▸ **Objective**
Copy out every row below that contains the string "height". Case matters.

▸ **Data**
#####

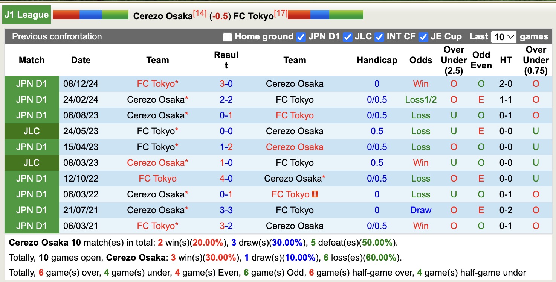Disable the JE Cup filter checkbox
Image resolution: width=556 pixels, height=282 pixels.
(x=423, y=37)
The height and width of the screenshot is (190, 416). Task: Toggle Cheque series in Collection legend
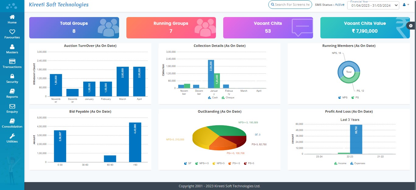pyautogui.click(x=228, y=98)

#####

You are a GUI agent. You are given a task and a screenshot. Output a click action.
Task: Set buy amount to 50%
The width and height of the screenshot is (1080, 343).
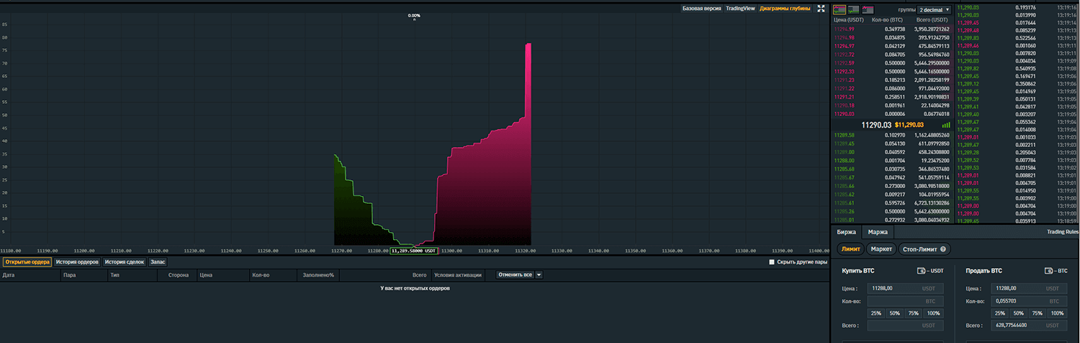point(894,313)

#####

▸ **Solved problem**
Image resolution: width=556 pixels, height=282 pixels.
The height and width of the screenshot is (190, 416). Task: Toggle Cheque series in Collection legend
The width and height of the screenshot is (1080, 343).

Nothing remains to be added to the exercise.